Emma hopes her participation in the study will help people with possible genetic links to bowel cancer.
“In the absence of a known inherited cause, I do not know if any of my relatives are at risk of developing c olorectal cancer. In particular, I worry about my son’s risk. This study will provide opportunities to develop better diagnostic and screening tools - tools I hope will one day benefit my son, among others,” she said.
Project aims to improve outcomes
University of Melbourne research team chief investigator Professor Ingrid Winship said the study’s aim was to reduce the burden of bowel cancer disease, both in terms of lives lost and quality of life lost.
“Bowel cancer is one of the leading causes of cancer-related deaths in Australia, yet it is one of the most preventable cancers,” she said.
“If we can identify who is at risk of developing bowel cancer and target them for screening, we can prevent many cancers and save lives, especially in young people.
“Doctors talk a lot these days about ‘targeted therapies’ to treat cancers; what we are trying to achieve here is targeted screening and precision prevention.”
Professor Winship said up to 35 per cent of bowel cancers were thought to be caused by genetic risk factors, but only five to 10 per cent of cases could be identified as such.
“There is currently a significant problem for patients and families, as well as clinicians, who are unable to receive an explanation for the cause of bowel cancer in their family. We hope to close the gap between explained and unexplained cases,” she said.
“We are passionate about community consultation in our research, right from the beginning of our projects.
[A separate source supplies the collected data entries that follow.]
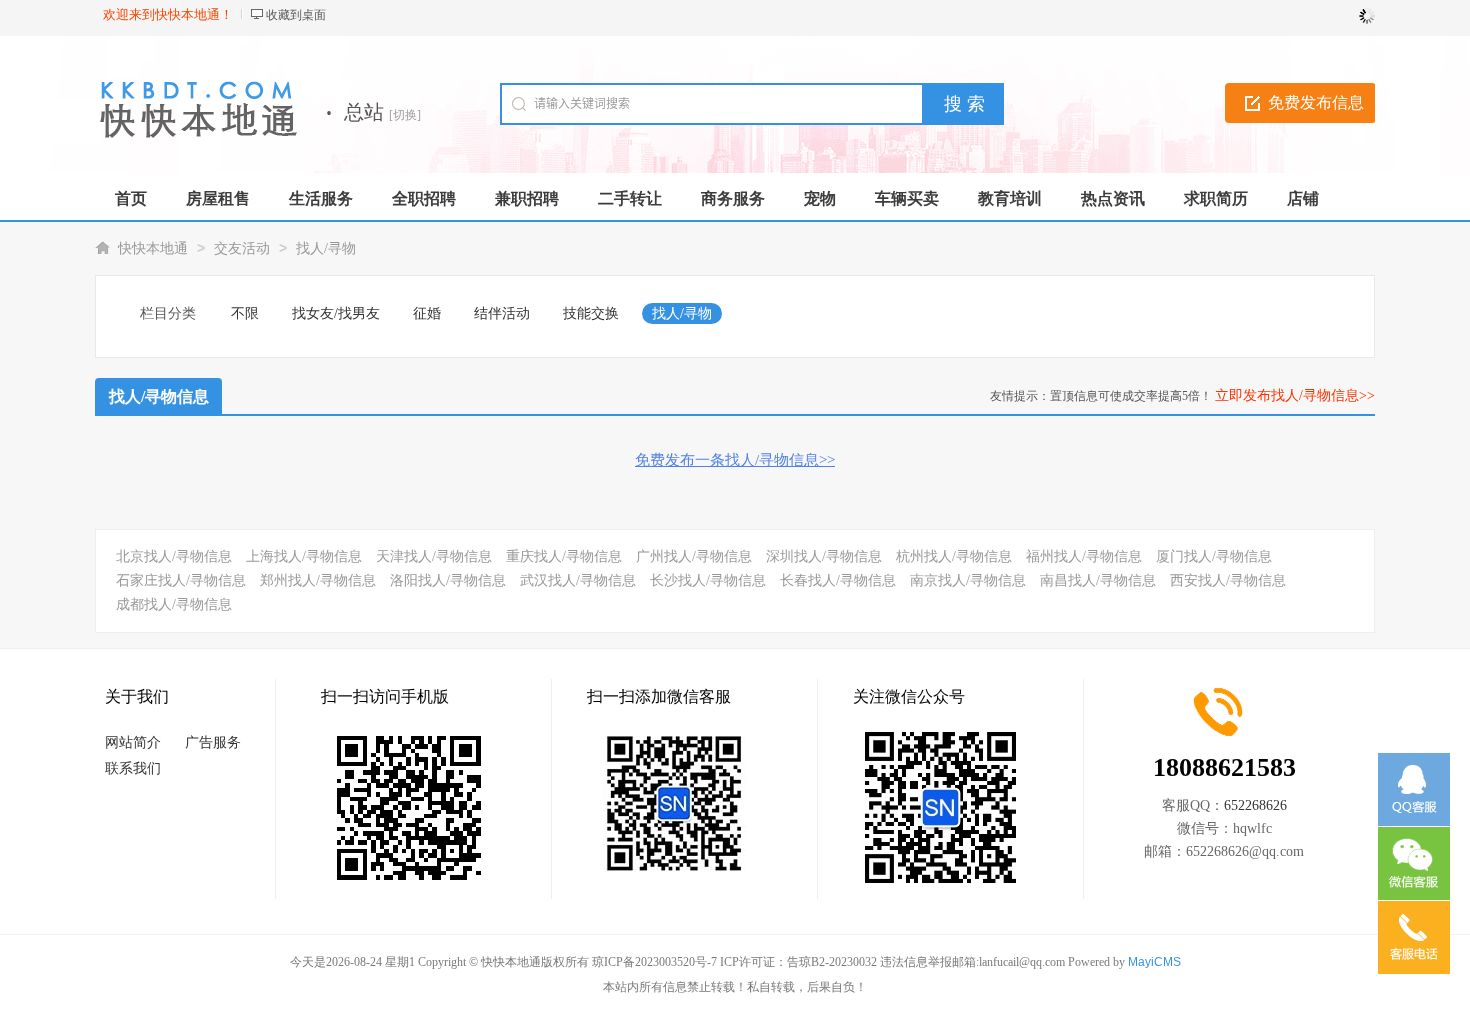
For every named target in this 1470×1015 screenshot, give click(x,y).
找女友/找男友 (336, 313)
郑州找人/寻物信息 (318, 580)
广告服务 (213, 742)
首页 (131, 198)
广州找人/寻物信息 (694, 556)
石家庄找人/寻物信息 (181, 580)
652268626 (1255, 805)
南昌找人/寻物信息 (1098, 580)
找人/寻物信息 (159, 396)
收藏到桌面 (296, 15)
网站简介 (133, 742)
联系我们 (133, 768)
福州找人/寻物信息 (1084, 556)
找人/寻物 (326, 248)
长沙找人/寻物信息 (708, 580)
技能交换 (591, 313)
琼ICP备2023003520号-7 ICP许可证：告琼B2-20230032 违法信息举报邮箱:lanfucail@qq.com (828, 962)
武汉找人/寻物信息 (578, 580)
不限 (245, 313)
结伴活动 (502, 313)
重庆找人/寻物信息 (564, 556)
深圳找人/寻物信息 (824, 556)
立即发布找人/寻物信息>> (1295, 395)
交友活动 (242, 248)
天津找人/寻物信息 (434, 556)
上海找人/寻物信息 (304, 556)
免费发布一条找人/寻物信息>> (735, 460)
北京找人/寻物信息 (174, 556)
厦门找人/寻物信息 (1214, 556)
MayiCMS (1154, 962)
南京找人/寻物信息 (968, 580)
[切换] (405, 115)
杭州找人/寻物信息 (954, 556)
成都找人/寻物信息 (174, 604)
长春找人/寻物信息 (838, 580)
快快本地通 (153, 248)
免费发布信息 (1316, 102)
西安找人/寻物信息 (1228, 580)
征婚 (427, 313)
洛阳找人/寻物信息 (448, 580)
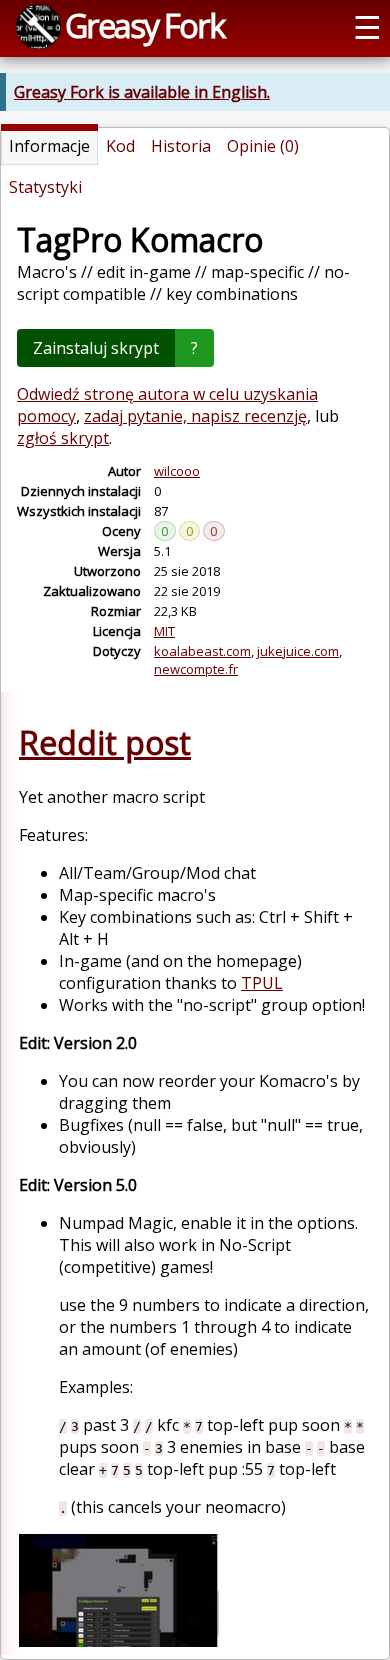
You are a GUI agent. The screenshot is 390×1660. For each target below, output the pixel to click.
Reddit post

We have three consumer investigators leading the project - Emma, along with Natalie Diepenhorst and Julie Toner - who inform our research and help us translate it to the real world.
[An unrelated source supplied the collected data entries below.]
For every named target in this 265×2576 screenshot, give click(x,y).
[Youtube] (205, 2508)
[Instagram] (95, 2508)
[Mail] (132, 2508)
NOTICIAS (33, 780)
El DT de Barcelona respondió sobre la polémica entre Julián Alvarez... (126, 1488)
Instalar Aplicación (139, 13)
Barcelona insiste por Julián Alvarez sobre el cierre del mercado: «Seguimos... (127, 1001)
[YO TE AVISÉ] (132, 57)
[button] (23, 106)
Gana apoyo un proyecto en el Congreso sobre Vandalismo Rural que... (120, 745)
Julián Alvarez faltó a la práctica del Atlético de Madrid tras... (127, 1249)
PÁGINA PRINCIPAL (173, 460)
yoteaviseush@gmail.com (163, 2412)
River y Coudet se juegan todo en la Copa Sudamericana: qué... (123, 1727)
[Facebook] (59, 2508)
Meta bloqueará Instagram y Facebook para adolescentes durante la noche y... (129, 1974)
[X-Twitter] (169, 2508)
“In speaking to Emma about what was important to her as a young onset bowel cancer patient, she was concerned about whether her son was at risk of developing the disease too, informing the focus of our study.”
Cancer Council Victoria’s Grants-in-Aid program funds high-quality research projects into the treatment, causes, detection and prevention of all cancers.
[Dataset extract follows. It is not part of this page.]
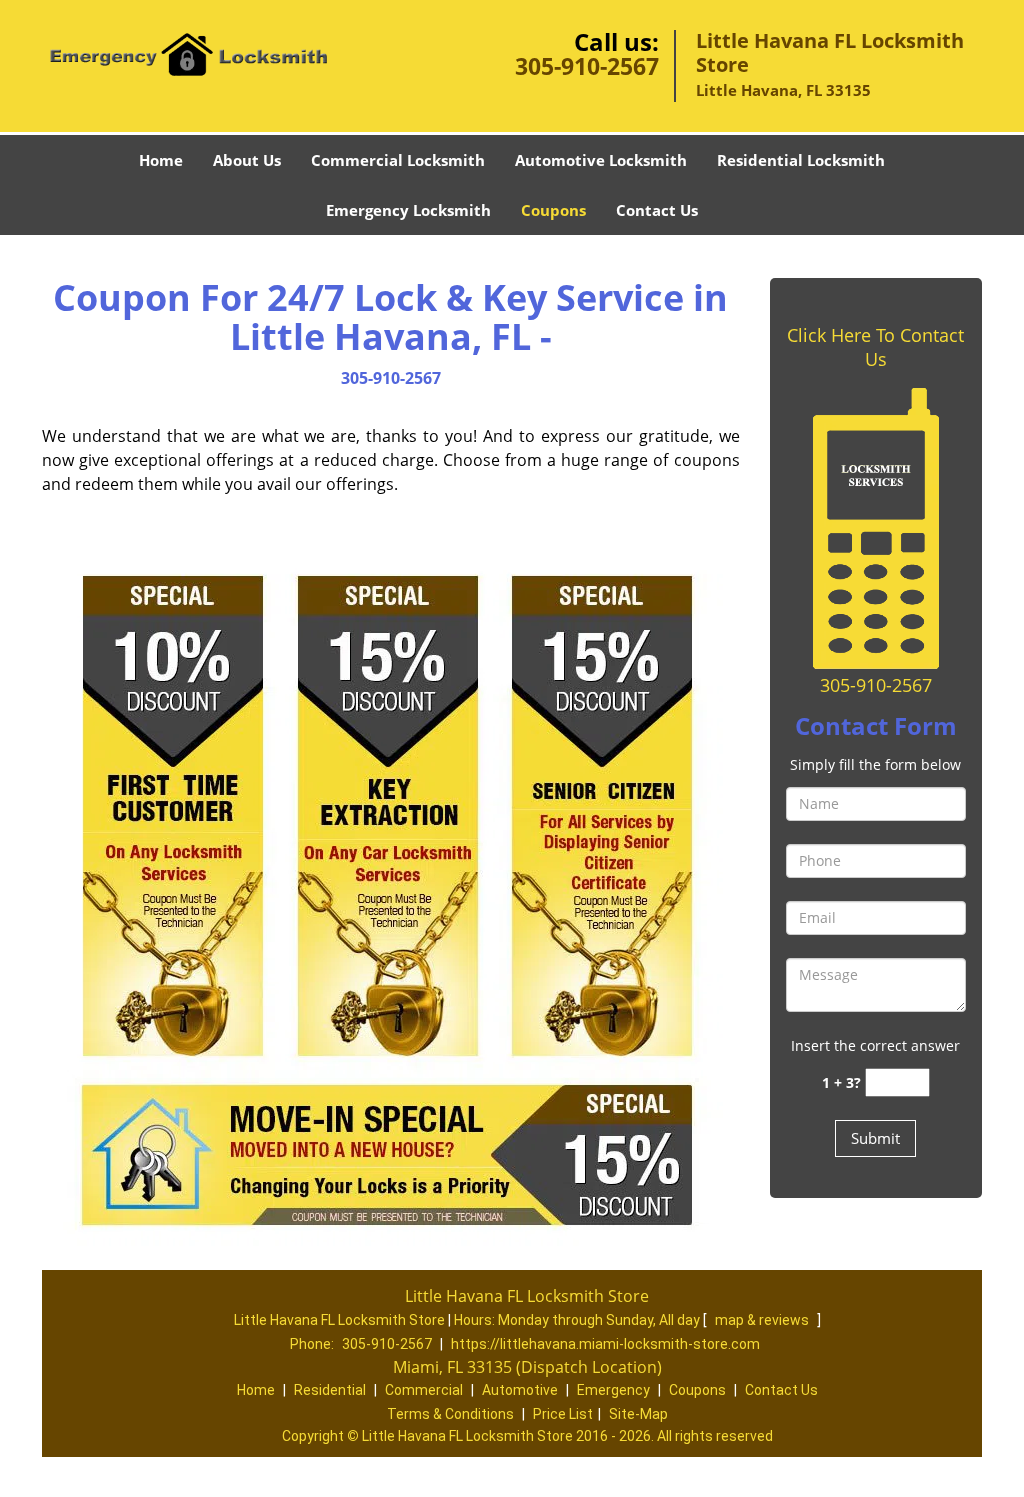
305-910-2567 (587, 66)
Over the past decade more than $57 million in grants has been awarded to external researchers in Victoria.
Cancer Council Victoria chief executive officer Todd Harper said these projects had led to many tangible breakthroughs.
“The new projects announced are varied in their goals, however they all have the potential to significantly impact how we detect and treat different forms of cancer,” he said.
“Leading scientists from Victoria’s cancer and medical research bodies helped to identify these high-quality research projects, which are entirely funded by Cancer Council donors and highlight just how important they are in helping us work towards the next cancer breakthrough.
“As the largest non-government funder of cancer research in Victoria, we have been awarding fellowships and grants to the very best and brightest cancer researchers for more than 60 years and we are proud to be awarding 13 more grants to similarly highly-regarded researchers today.”
Cancer Council Victoria’s Grants-in-Aid program funds high-quality research projects into the treatment, causes, detection and prevention of all cancers. 13 research projects will share in $3.8 million to begin work in 2021.